BBC reported that Mo Farah wanted to share his story to change perceptions about slavery and trafficking.
Check out Mo Farah’s story on CBS News
II. Liz Williamson was sold into the sex industry on her sixth birthday. Liz’s mother wanted to make money off child pornography. For the next 12 years, Liz was sold to men and recorded for child pornography. Luckily, she escaped as a young adult, thanks to the kindness of an attentive bus driver.
Later on, Liz got away from her family in college but fell back into sex trafficking. She got out of it at age 23. According to Clarion Ledger, men paid to have sex with her, and her mother told her, “Smile, look pretty, and do whatever he says if you love me,” Liz said.
Check out Liz’s story on Clarion-Ledger
III. Born and raised in a small village in Ghana, Natalie was only 13 when she was sent with family friends from Ghana to the U.S for education and to learn English. After her arrival, physical and sexual abuse started. Natalia was not permitted to use the phone, go to school, or even play outside. On the contrary, she was forced to carry out domestic work for 18 hours a day without getting paid.
One day, after Natalia was badly beaten, she saw a chance to run away from the home and a neighbor called the police. That’s how Natalie was saved from the hands of her traffickers.
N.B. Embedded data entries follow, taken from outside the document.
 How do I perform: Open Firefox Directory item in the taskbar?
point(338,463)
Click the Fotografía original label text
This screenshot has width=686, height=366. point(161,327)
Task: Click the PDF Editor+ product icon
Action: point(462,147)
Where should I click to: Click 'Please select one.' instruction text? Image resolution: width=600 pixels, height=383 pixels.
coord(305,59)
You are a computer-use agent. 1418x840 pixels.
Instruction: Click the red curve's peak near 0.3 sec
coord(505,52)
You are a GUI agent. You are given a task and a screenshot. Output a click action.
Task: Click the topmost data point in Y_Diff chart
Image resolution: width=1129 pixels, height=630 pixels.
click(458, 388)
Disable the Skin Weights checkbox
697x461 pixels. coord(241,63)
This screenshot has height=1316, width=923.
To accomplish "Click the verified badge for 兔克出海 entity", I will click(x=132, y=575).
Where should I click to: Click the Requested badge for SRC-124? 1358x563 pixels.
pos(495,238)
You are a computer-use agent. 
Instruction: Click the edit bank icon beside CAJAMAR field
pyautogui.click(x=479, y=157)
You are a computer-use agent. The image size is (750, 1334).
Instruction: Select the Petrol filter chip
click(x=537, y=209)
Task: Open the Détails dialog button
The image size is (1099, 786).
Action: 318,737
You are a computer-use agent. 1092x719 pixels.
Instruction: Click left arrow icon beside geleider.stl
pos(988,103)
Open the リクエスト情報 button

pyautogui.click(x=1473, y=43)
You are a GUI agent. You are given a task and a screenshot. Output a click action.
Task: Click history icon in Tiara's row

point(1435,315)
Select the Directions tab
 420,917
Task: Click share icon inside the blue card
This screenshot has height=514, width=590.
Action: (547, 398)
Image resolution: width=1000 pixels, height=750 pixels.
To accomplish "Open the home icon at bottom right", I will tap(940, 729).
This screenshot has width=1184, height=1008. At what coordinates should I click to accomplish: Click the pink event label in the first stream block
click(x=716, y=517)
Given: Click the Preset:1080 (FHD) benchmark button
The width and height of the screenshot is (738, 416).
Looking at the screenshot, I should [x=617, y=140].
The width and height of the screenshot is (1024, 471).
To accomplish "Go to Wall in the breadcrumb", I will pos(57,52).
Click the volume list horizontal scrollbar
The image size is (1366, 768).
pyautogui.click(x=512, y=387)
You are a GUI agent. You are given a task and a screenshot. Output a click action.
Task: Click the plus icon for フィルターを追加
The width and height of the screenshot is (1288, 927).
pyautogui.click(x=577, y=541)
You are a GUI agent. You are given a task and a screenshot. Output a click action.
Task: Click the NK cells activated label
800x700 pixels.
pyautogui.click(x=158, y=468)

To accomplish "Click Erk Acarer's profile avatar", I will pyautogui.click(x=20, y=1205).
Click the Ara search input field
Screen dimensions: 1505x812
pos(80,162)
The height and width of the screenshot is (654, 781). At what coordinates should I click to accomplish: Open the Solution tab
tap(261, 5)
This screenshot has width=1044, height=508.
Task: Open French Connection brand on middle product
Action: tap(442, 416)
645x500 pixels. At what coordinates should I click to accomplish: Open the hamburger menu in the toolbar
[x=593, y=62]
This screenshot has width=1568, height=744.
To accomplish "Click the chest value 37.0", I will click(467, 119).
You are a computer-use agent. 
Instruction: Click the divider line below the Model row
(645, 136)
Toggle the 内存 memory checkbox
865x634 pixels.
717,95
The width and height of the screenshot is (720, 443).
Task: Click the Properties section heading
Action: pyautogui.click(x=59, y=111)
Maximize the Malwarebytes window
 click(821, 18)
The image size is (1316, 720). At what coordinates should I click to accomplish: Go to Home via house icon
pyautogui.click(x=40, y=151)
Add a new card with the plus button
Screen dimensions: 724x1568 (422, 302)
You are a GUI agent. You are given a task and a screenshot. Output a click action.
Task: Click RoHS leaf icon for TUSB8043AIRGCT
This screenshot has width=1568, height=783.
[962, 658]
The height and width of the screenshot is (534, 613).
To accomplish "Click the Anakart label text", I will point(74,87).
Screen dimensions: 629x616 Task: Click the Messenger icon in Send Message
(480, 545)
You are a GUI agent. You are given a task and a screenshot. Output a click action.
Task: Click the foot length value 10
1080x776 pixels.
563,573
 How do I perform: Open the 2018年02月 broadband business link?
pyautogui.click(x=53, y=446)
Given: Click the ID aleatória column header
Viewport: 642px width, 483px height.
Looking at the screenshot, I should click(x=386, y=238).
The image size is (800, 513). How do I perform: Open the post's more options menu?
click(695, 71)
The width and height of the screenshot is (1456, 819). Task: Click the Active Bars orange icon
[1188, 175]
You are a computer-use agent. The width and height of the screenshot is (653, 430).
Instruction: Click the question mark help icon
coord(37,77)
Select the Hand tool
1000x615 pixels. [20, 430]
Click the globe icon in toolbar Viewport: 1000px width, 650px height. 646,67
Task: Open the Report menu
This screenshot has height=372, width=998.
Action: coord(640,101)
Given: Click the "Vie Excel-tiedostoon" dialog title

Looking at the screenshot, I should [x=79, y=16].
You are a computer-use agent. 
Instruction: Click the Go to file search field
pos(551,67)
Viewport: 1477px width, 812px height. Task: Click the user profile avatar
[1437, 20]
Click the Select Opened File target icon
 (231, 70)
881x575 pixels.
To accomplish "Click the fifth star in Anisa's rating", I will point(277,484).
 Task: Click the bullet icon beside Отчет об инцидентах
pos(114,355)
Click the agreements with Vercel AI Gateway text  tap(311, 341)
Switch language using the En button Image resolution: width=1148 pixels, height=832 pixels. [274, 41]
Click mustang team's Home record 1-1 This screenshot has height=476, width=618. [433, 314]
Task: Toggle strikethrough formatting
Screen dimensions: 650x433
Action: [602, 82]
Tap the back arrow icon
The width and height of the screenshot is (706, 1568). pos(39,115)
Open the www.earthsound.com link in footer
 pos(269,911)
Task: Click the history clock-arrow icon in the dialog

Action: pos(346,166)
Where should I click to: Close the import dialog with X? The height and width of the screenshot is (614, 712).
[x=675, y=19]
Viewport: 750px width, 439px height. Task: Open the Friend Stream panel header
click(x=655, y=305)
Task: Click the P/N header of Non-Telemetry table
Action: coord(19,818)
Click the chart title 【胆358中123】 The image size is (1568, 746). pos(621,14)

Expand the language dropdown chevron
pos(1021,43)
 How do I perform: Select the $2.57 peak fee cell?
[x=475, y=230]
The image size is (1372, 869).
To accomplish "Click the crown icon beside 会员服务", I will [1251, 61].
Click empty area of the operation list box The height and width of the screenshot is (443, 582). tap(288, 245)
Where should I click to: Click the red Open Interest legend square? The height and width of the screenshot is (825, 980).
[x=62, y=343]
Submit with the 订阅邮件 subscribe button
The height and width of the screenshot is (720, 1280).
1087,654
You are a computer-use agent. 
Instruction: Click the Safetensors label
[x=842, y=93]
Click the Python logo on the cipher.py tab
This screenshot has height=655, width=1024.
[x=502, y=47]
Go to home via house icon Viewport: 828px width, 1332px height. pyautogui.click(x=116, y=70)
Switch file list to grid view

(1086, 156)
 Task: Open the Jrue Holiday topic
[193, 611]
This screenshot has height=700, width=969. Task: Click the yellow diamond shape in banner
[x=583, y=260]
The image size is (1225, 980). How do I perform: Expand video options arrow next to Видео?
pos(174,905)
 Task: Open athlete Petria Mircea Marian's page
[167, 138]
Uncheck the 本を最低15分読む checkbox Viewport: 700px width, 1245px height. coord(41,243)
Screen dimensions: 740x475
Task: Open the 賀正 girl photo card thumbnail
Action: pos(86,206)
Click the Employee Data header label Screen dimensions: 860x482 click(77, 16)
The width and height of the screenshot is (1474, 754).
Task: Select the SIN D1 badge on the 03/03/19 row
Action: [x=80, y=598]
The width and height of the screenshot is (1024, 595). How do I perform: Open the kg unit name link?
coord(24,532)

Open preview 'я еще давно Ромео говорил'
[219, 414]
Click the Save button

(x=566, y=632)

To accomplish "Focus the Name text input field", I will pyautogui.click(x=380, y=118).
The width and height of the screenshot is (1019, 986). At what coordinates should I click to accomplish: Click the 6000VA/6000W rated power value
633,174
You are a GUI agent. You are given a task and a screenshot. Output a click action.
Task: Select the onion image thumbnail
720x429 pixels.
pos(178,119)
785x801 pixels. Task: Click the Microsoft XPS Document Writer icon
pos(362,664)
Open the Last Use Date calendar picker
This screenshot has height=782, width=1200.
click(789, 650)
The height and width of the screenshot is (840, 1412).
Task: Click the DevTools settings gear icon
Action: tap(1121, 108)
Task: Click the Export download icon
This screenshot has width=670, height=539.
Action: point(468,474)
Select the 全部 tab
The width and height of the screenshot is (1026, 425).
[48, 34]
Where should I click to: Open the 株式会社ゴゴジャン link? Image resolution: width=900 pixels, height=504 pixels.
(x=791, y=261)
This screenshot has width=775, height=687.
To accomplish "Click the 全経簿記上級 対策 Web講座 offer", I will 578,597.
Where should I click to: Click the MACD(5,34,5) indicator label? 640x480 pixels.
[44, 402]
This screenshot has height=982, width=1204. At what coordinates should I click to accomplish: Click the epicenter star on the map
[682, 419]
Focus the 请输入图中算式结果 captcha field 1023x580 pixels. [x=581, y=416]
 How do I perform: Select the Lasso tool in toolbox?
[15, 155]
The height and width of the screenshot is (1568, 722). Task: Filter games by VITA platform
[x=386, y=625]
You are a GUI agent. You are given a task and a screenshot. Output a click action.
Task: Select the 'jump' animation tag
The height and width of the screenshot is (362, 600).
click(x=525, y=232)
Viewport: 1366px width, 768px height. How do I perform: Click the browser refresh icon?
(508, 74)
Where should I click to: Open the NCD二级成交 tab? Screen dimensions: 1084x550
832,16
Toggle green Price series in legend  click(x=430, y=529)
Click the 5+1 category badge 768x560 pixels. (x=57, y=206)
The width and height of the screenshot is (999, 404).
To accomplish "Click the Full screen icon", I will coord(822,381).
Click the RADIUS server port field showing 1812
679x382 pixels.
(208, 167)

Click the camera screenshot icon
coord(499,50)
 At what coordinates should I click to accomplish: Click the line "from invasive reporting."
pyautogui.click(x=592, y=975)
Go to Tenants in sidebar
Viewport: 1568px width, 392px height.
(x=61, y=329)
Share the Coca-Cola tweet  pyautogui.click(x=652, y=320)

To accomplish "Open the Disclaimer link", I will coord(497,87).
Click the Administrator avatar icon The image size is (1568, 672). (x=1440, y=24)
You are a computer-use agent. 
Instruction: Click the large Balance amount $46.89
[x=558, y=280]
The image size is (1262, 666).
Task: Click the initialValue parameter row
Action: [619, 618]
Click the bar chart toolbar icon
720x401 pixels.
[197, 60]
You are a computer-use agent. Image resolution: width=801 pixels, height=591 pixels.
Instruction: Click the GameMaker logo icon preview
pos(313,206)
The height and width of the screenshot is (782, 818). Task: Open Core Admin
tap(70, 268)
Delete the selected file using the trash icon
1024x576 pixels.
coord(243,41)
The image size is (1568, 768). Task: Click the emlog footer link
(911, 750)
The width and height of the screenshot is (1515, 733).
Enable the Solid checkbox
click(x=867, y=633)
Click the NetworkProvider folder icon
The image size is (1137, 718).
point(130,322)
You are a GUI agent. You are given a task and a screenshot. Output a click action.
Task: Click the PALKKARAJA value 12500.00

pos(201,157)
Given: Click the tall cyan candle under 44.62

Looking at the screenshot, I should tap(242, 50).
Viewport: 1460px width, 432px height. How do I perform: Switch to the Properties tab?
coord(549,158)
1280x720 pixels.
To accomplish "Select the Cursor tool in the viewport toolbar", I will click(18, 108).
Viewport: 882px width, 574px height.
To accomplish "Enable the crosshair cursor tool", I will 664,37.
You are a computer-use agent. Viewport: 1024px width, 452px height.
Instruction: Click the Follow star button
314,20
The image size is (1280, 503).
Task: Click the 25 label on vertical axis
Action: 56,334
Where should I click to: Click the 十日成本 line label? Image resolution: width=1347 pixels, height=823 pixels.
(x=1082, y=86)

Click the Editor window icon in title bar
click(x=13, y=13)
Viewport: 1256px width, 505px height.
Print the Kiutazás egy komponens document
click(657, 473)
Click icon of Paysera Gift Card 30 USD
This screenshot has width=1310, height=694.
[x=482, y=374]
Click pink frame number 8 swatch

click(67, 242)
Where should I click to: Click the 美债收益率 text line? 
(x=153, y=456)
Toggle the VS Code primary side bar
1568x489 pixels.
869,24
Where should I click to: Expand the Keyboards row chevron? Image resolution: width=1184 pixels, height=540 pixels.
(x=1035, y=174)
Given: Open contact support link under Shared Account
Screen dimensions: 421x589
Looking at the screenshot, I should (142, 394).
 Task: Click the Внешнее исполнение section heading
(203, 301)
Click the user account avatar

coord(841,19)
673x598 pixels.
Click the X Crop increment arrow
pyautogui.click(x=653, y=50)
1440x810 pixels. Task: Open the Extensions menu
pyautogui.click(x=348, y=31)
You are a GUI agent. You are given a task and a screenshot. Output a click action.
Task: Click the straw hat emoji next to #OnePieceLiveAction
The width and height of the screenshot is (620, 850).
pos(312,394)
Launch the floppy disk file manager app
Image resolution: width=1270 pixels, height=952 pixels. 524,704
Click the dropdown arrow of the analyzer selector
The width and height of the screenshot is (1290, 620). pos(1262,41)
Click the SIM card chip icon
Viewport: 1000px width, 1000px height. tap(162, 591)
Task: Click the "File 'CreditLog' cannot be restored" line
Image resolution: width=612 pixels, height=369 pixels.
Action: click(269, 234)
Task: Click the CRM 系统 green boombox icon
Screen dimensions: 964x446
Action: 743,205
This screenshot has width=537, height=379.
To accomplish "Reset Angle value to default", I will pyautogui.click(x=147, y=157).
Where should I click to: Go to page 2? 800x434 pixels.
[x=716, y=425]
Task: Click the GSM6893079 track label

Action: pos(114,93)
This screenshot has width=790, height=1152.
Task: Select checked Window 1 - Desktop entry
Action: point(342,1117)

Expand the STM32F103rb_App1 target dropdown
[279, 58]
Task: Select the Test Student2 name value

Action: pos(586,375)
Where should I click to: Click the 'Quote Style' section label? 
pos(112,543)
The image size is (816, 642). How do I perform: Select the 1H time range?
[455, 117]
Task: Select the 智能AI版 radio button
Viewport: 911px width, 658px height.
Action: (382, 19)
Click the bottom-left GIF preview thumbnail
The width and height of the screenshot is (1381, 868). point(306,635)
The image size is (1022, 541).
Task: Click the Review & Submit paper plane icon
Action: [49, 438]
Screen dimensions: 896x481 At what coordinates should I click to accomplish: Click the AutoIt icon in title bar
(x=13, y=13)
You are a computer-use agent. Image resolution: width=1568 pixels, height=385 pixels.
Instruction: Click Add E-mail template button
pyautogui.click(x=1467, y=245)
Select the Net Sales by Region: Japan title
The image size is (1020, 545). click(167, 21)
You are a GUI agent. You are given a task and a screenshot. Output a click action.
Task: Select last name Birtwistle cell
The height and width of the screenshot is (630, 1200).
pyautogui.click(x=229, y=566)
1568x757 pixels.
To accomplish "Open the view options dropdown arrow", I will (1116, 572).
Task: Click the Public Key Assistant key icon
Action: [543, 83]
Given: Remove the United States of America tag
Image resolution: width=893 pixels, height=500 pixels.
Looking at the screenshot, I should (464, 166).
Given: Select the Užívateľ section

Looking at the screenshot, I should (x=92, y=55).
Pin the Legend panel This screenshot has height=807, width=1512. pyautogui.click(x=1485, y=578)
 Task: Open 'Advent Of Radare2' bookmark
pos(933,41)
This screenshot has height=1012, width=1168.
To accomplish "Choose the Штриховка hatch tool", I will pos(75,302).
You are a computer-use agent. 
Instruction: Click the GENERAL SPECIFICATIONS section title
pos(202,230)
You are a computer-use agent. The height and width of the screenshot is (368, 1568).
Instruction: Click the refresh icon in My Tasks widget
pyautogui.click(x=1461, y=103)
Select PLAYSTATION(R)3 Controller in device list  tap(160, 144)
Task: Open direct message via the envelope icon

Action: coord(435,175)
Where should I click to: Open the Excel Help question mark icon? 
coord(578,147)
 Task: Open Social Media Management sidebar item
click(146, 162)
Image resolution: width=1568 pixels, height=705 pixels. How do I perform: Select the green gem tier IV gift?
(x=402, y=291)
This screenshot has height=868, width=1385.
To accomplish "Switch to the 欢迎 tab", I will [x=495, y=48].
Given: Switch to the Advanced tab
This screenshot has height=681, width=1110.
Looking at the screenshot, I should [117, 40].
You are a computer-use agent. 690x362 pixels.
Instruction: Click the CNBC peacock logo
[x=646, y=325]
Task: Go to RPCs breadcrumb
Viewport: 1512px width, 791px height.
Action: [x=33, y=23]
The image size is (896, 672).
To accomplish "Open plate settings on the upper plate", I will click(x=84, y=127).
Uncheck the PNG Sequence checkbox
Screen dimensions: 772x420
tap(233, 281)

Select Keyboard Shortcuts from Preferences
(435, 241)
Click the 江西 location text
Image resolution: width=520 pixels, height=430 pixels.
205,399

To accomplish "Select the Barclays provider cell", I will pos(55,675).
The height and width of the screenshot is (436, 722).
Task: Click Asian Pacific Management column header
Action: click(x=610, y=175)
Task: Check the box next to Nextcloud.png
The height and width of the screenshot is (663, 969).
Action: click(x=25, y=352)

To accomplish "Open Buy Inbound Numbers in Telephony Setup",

Check out Natalia’s story on Polaris
IV. Shamere McKenzie was on a student-athlete scholarship at St. Johns University in Manhattan, NY, when she met her trafficker in 2005. Since she was struggling to pay her tuition after she got injured and couldn’t compete, her trafficker offered to help her pay the mounting bills. Instead, he forced her into working for him in the illegal sex industry for two years.
With regards to End Slavery Now, McKenzie narrated, “From the very first beating when I was choked to the point of unconsciousness until the day he pulled the trigger on the miraculously unloaded gun in my mouth, I knew obedience meant survival. When he placed the gun in my mouth and asked me if I wanted to die, I shrugged. I thought, ‘Finally, this pain and this life would be over and the only one hurt is the one who was responsible for me being in the situation – me!” The trigger was pulled but I was still alive. For a few moments, I thought I was experiencing death with the ability to still see life until I felt the blows to my head by the gun.”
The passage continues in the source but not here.